Nearly a third (29 percent) of 1,500 professionals who responded to a recent survey by TrustArc, a compliance and risk management vendor, reported they have just started preparing for the CCPA. The survey found more than 20 percent of respondents said they either did not know or were unlikely to be compliant with the law by July 1. Just 14 percent of respondents said they have completed their CCPA compliance.

Enforcement for the CCPA began on July 1 of 2020, amidst the complications of the coronavirus pandemic. California Attorney General Xavier Becerra has stated the pandemic will not impact enforcement of the law, despite a request by more than 60 business groups to push the enforcement date back to Jan. 1, 2021.

“The safest thing to be is a zebra in a herd of zebras,” said Dan Clarke, president of IntraEdge. “You’ve got to show your company has made an effort to comply. The last thing they want to see is that you’ve done nothing.”

“Big Data users are a likely target”, says Shelton Leipzig, a privacy and cybersecurity attorney. “Any company or industry that sorts and analyzes large data subsets could be asked to prove how they protect consumers’ privacy. Areas of interest within Big Data include predictive analysis, business intelligence, Software as a Service (SaaS), and facial recognition, among others.”

How Have the Laws Affected Marketers?

Europe: The GDPR

The GDPR most greatly implicated consent into advertising, with email marketing being one of the big areas affected. With the implementation of the GDPR, companies dealing with UK user data needed to create re-consent campaigns for existing users. Major companies like pWc, ASOS, and The Guardian sent out transparent, and actionable emails that informed users of the new privacy policy updates clearly.

While becoming and remaining compliant with GDPR is a major challenge, there are silver linings. By thinning email lists to only target users who expressed interest through a double opt-in and offered their explicit consent, it was found that email open rates and click-through rates have both increased substantially since 2014, by 19% and 14% respectively, according to Acoustic’s, 2019 Marketing Benchmark Report.

According to eMarketer, the legislation has also |nudged programmatic advertisers to shift spend from open exchange to private marketplace; prodded advertisers to use less third-party data for ad targeting; contributed to an increased adoption of consent management platforms (CMPs); led publishers to hire data protection officers and shut off open exchanges; drove EU publishers to purge ad trackers; drove US publishers to block European traffic and cut off EU ad exchanges; and led marketing tech vendors to pull out of Europe out of concern over being fined.”

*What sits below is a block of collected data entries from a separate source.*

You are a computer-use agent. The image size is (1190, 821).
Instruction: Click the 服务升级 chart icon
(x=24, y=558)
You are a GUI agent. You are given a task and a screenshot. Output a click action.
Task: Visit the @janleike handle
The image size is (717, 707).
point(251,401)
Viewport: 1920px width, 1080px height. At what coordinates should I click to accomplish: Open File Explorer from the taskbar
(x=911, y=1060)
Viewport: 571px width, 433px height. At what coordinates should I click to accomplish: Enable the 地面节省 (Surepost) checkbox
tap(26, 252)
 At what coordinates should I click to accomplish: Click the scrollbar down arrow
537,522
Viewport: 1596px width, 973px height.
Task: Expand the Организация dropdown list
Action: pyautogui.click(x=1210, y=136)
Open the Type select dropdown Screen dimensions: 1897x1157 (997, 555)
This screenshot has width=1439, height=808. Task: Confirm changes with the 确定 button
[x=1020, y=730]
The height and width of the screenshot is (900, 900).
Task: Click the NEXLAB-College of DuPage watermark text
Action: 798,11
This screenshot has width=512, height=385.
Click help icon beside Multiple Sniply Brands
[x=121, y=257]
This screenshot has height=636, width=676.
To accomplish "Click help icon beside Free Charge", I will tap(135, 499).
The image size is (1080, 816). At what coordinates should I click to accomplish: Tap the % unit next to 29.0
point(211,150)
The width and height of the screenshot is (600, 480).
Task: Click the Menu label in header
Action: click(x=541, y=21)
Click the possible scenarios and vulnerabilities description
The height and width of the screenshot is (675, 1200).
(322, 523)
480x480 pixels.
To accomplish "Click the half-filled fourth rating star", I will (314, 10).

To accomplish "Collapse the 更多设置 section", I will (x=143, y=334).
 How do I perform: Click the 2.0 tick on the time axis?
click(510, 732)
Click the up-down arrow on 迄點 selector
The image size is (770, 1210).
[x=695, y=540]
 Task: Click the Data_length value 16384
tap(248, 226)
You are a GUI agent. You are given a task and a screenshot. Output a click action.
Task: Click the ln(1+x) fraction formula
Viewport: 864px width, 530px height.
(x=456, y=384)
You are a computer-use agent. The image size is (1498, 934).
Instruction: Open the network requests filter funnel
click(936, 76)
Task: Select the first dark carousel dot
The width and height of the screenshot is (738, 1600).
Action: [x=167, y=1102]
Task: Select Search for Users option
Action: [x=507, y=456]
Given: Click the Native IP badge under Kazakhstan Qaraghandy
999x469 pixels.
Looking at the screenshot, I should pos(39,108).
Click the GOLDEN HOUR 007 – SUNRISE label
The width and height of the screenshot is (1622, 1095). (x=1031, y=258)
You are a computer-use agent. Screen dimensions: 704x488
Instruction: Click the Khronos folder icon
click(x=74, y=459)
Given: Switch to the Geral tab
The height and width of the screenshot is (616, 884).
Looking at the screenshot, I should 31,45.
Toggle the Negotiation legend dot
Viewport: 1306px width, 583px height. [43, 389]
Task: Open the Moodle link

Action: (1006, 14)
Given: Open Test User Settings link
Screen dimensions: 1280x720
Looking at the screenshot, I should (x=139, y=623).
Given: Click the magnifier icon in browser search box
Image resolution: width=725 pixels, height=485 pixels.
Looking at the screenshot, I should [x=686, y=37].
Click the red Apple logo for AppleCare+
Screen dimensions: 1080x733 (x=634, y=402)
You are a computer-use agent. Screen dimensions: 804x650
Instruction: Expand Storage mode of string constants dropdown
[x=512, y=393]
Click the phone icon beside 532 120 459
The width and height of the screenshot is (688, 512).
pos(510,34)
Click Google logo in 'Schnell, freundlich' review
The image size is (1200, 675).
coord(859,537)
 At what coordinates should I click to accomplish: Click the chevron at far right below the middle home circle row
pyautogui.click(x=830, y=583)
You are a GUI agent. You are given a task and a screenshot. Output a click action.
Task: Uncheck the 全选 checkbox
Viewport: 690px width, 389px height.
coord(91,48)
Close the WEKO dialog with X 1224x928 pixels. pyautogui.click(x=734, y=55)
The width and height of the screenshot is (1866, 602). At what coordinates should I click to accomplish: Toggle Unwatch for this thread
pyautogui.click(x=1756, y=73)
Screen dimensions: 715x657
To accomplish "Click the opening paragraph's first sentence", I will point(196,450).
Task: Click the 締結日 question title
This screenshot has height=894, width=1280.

United States (California): the CCPA

Less about user consent and focusing more on giving users the ability to request and access the personal data that a company may have on them, California has yet to see any significant CCPA compliance campaigns. Compliance began January of 2020 with enforcement starting in July, so many companies have consequently updated their privacy policies. But there has been a noticeable difference in the explicit user awareness.